» PROBLEM TO WORK ON: Of the entries below, return exactly those lines that fall between the one containing "Fukuoka (8, 2014)" and the one containing "Japan vs [tab] (31, 1731)", the two end lines included.

» AVAILABLE DATA:
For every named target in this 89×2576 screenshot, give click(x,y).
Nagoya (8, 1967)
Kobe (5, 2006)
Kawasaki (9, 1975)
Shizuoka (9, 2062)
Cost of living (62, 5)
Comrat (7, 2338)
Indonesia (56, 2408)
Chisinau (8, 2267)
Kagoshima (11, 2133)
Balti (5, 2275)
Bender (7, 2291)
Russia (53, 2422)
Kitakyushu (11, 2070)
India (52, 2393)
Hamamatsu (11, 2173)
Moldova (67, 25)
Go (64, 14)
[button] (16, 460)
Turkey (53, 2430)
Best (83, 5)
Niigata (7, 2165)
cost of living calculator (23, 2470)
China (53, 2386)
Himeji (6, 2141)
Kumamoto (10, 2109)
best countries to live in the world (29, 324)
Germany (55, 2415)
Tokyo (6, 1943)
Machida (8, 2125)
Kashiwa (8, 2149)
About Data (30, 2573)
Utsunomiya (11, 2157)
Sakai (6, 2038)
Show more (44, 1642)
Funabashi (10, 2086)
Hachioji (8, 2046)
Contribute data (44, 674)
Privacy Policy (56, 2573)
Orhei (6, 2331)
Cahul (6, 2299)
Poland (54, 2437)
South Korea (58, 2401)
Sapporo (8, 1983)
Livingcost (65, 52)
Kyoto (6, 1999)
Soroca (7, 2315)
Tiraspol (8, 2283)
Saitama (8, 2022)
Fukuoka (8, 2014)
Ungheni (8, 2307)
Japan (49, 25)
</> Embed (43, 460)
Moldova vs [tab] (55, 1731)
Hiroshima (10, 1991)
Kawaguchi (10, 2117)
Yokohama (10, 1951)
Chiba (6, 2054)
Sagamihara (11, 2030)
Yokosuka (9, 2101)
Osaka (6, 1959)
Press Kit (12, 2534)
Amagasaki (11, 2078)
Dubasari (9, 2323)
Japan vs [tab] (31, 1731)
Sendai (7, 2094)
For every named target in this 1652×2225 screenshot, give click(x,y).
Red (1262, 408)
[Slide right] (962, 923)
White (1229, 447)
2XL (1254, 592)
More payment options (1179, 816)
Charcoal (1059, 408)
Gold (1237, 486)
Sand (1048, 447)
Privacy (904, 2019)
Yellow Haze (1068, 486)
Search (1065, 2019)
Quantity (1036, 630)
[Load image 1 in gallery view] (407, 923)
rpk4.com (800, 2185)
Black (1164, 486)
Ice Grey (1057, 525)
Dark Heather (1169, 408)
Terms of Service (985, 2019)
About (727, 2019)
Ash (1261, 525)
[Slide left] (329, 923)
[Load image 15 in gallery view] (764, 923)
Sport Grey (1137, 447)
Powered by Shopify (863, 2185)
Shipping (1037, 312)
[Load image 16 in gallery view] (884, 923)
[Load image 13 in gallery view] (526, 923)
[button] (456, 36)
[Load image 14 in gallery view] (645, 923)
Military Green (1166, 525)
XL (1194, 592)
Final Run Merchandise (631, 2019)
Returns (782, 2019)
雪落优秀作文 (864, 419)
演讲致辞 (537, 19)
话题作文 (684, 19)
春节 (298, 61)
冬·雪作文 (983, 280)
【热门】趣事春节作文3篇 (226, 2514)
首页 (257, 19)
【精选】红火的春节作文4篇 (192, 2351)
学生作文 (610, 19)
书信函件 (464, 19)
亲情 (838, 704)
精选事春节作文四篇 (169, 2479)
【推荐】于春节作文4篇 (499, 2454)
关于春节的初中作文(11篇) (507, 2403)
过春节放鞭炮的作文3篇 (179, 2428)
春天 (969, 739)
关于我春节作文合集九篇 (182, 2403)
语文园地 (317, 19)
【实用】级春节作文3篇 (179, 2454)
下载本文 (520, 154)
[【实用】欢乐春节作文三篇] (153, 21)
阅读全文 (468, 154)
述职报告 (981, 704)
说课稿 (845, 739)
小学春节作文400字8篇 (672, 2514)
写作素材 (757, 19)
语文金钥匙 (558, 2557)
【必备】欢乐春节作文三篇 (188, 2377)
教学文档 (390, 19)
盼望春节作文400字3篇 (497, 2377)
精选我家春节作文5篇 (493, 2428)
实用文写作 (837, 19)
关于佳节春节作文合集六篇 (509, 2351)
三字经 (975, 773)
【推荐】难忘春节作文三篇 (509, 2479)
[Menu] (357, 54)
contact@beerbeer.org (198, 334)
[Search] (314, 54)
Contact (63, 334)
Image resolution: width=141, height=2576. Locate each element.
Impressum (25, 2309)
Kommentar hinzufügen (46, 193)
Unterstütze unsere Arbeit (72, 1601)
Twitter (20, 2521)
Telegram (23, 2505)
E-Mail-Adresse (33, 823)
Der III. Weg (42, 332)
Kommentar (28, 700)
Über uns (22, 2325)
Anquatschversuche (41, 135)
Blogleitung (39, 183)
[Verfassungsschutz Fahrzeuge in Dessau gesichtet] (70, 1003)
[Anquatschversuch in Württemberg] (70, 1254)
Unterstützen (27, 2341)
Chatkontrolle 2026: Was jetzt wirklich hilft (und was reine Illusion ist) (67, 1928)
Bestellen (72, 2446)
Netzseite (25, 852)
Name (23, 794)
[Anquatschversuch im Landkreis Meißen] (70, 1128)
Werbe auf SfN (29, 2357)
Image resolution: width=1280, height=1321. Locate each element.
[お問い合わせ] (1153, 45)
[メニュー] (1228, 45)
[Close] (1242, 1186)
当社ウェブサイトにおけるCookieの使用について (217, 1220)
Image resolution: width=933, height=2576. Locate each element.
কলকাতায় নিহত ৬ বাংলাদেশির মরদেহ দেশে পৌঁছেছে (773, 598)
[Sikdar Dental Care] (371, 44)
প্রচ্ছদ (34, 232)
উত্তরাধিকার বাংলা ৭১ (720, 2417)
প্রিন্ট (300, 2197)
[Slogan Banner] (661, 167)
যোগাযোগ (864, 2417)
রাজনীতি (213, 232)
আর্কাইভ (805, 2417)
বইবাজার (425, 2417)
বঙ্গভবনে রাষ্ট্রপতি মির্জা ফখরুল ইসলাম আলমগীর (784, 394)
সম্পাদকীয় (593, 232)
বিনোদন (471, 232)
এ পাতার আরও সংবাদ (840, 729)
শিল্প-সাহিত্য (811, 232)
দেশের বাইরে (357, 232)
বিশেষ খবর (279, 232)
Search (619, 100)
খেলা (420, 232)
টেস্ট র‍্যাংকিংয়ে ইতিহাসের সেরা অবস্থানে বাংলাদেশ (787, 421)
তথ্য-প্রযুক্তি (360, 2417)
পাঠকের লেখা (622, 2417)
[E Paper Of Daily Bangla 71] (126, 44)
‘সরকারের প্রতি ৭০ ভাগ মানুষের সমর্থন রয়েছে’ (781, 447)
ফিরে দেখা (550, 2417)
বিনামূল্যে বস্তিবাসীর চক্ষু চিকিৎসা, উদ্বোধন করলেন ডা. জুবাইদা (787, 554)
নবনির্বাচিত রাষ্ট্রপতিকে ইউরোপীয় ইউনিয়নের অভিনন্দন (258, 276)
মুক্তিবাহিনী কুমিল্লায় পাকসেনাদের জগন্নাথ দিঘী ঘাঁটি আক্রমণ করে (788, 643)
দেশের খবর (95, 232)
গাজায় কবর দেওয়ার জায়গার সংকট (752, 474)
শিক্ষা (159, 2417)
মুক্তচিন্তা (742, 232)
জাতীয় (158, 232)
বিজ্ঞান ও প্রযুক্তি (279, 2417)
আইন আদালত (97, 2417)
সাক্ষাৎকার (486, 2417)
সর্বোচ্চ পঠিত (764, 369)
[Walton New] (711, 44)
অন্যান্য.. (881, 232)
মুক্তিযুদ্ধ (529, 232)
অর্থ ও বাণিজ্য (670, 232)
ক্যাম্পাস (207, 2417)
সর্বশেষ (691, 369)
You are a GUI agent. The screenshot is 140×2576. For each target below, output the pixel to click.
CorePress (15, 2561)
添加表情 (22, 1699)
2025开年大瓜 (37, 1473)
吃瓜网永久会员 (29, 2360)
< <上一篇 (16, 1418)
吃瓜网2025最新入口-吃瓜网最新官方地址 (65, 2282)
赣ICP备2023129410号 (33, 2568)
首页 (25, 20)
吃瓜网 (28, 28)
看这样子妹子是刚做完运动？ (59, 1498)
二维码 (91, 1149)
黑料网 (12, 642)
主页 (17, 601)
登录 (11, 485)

» ANSWER FOR THE TASK:
Fukuoka (8, 2014)
Ungheni (8, 2307)
Japan (49, 25)
</> Embed (43, 460)
Moldova vs [tab] (55, 1731)
Hiroshima (10, 1991)
Kawaguchi (10, 2117)
Yokohama (10, 1951)
Chiba (6, 2054)
Sagamihara (11, 2030)
Yokosuka (9, 2101)
Osaka (6, 1959)
Press Kit (12, 2534)
Amagasaki (11, 2078)
Dubasari (9, 2323)
Japan vs [tab] (31, 1731)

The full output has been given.